Virgem Depois dos 30, de Atsuhiko Nakamura e Bargain Sakuraichi đź“– Leituras do Solari #172

Mangá documentário aborda o fenômeno dos incel, celibatários involuntários, através de oito japoneses com mais de trinta anos que nunca tiveram relações sexuais

O termo “incel” tem se tornado popular ultimamente para denominar o crescente número de homens virgens que formaram uma subcultura própria na internet. Mas apesar do fenômeno agora ser identificado no ocidente, às vezes atrelado a atentados, ele existe há décadas no Japão, deixando marcas profundas na sociedade do país.

No Japão, um em cada quatro homens solteiro acima dos 30 anos nunca fez sexo. É um exército de mais de 2 milhões de virgens adultos. Isso é particularmente preocupante em uma nação em queda livre demográfica, que encolhe em torno de 350 mil habitantes por ano. É como se uma cidade do tamanho de Blumenau sumisse do Japão a cada ano que passa.

Através dos oito personagens, Virgem Depois dos 30 mostra a complexidade do tema. Temos um virgem que cuida de idosos, o que o autor considera o “escoador de virgens adultos”, por reunir muitos homens sem qualificação no mercado de trabalho, que concentraria a maior quantidade de virgens. Outro é um fã de animes que é praticamente vive na rua, mas assiste horas e horas diárias de animes sozinho em seu computador e só sente atração por mulheres de desenho. Um fã de “idols” que gasta grande parte de seu salário acima da média com loucuras como comprar 300 CDs de sua cantora favorita. Outro que passa o dia desenhando fantasias pornográficas. Outro que descarregava sua frustração sexual escrevendo o dia inteiro comentários contra coreanos em fóruns de extrema direita, e que achava que qualquer conversa era uma paquera, e chegava até a fazer uma planilha para justificar suas fantasias. Um homem que passa décadas indo em encontros de solteiro em vão. Tem até, acredite, um ator pornô virgem que participou de diversos filmes e nunca nenhuma atriz aceitou fazer sexo com ele!

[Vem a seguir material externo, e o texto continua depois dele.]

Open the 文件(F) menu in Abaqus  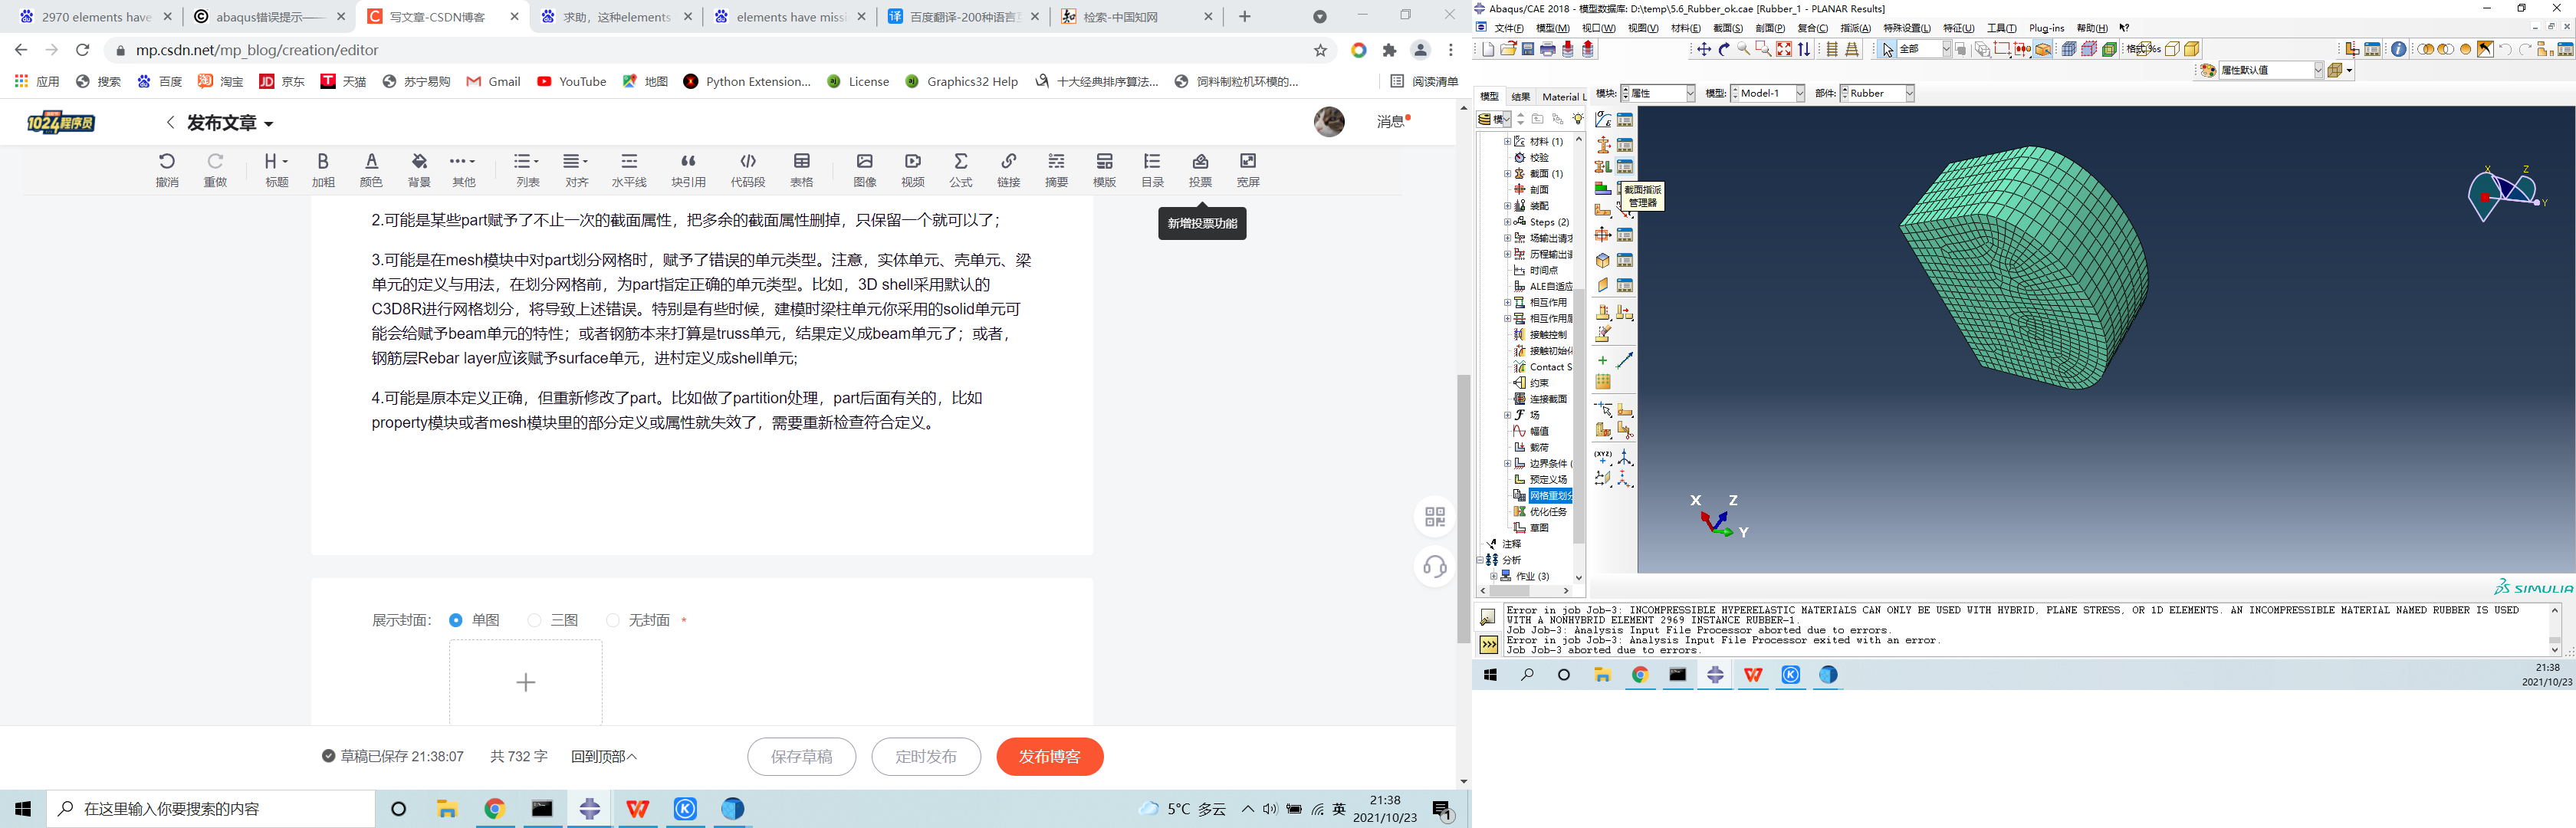point(1508,28)
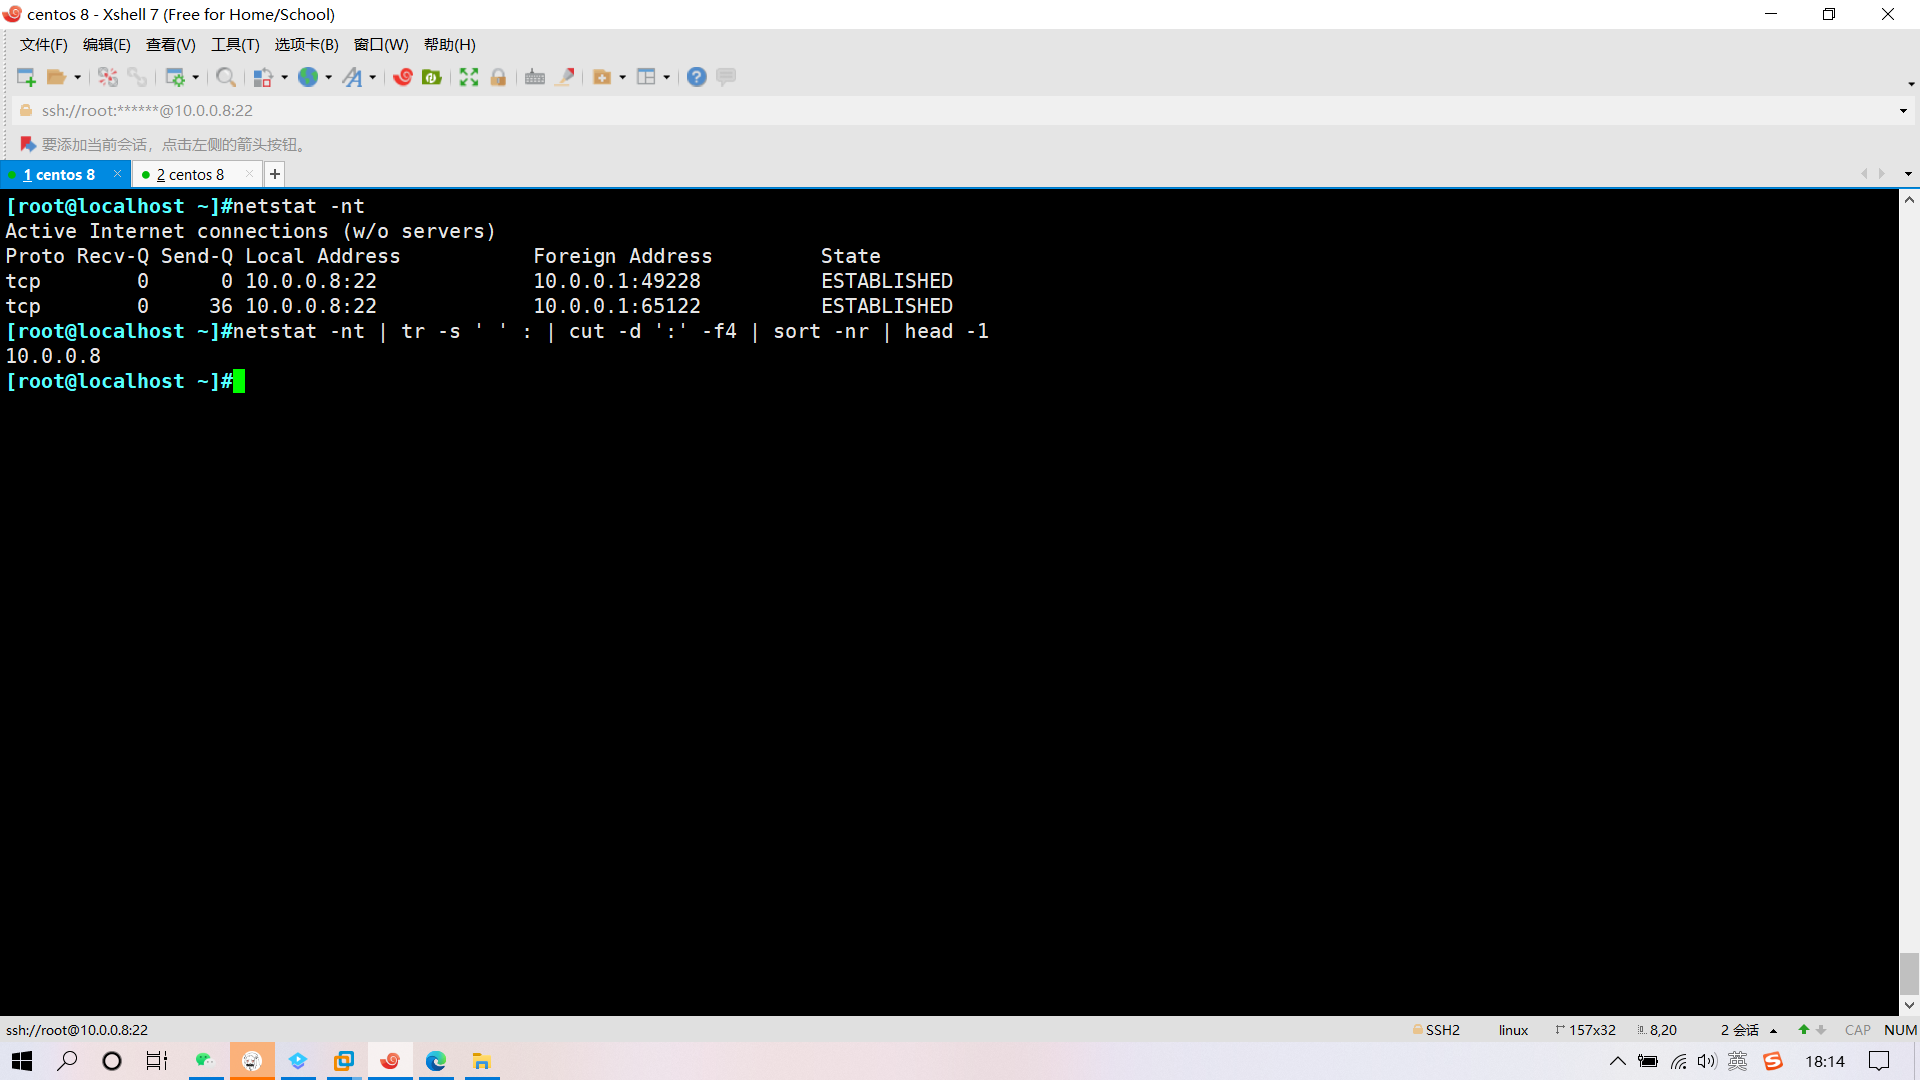Close the 1 centos 8 tab
This screenshot has width=1920, height=1080.
(x=117, y=174)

Isso mostra a imensa complexidade do tema, e como a cultura incel se divide em diversos subgrupos, e que vai muito além dos retratados no mangá. Como o caso dos “soshokukei danshi” (literalmente “meninos herbívoros”), adolescentes que não possuem interesse nenhum em sexo. O autor até considera virgem um dos documentados que só fez sexo com prostitutas, algo que concordo. Porque essa “virgindade mental” vai além do ato sexual em si, mas é sobre imaturidade de relacionamento. Após cada personagem, o mangá traz um artigo fascinante falando mais sobre o tema, com estatísticas e mais impressões sobre o personagem.

Vale dizer que o livro pega pesado do juízo de valor. Ele critica a sociedade japonesa por não aceitar os incel, mas ele demonstra muito das mesmas críticas, pintando em momentos a imagem de fracassados. Isso vale muito para Sakaguchi, o cuidador de idosos que foi baseado em um homem que o autor conheceu. Ele também deixou escapar um ou outro comentário xenofóbico e homofóbico que me fez erguer as sobrancelhas.

Os casos retratados em Virgem Depois dos 30 são extremos, mas acho que no dia a dia da nossa realidade encontramos comportamentos que se explicam por esse masculinidade furiosa em busca de aceitação. O grande perigo que eu vejo, e que o livro aponta, é que essa massa de pessoas raivosas é facilmente transformada em massa de manobra para grupos políticos extremistas. Sabe por quê as mulheres não te dão bola? Por causa do feminismo. Ou por causa dos estrangeiros que roubam os empregos. A frustração sexual é algo primal e perigoso. Lembro de um artigo que li anos atrás de gangues de golfinhos sexualmente frustrados matando focas por prazer. E cada vez mais essa crescente frustração pode se tornar uma arma.